The New Tivoli Theatre, Sydney, previously known as the Adelphi Theatre and the Grand Opera House, was a theatre and music hall at 329, Castlereagh Street, Sydney, Australia, which was long at the heart of the Tivoli circuit. [1]
It operated between 1911 and 1966 and from 1932 was often called the Tivoli Theatre. [2]

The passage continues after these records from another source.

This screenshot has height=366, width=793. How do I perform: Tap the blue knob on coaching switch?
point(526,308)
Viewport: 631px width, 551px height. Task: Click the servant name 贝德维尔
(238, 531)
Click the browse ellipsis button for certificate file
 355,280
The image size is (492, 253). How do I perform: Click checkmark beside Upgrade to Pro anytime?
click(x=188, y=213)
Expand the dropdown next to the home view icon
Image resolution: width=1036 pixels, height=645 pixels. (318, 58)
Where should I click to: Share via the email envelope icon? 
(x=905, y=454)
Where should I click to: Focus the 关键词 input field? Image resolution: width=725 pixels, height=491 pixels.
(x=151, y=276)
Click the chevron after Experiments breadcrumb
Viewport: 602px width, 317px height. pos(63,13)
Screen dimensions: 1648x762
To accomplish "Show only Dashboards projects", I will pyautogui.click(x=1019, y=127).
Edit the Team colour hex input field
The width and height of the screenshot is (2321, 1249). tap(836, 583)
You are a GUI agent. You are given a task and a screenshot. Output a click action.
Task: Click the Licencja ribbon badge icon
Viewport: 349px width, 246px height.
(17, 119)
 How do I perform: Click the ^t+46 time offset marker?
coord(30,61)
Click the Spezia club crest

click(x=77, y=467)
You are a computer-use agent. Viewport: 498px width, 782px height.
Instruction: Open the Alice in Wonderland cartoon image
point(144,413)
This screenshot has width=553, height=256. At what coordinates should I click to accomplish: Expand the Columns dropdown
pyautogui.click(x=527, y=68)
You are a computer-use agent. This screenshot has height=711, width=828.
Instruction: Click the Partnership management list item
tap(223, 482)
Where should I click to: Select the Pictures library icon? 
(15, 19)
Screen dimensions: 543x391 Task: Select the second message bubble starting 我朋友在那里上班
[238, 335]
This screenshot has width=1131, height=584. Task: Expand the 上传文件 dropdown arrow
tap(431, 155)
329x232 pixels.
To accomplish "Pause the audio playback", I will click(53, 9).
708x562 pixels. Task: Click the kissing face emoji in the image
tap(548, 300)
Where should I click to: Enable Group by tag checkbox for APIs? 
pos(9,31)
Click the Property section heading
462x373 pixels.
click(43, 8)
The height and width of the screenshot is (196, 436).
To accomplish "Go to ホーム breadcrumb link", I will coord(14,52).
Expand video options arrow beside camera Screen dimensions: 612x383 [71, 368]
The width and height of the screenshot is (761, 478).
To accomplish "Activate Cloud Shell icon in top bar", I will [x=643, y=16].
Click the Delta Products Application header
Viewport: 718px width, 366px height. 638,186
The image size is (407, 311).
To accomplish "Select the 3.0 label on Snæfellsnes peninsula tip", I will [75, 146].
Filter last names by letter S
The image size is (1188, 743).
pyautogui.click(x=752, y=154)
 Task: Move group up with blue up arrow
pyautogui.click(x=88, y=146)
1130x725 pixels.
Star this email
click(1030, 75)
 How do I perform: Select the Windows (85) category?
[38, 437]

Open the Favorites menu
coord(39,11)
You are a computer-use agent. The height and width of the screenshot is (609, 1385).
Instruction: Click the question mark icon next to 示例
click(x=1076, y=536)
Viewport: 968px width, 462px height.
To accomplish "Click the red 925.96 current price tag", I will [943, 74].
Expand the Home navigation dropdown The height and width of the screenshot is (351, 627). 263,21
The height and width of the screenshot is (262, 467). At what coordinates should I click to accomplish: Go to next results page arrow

The Adelphi Theatre was built in 1911 on half of the site of Sydney's former Paddy's Markets, in the block formed by Campbell, Castlereagh, Hay, and Pitt streets, on land leased from the City of Sydney. It was one of four theatres built in the Haymarket area that year, the other three being picture theatres: the Lyric and New Colonial on George Street for J. D. Williams, [3] and the Orpheum, which stood on the other half of the former Paddy's Markets. [4] Designed by the architects Eaton & Bates, the Adelphi was built of reinforced concrete faced with white marble. The stage was 60 by 60 feet (18 m × 18 m), with a doorway to Pitt Street wide enough for carriages. Its auditorium, licensed to seat 2,400 people, pioneered cantilever structural techniques, being the first to have its tiers and galleries built on the cantilever principle, instead of iron columns supporting the front of each tier. [5] [6]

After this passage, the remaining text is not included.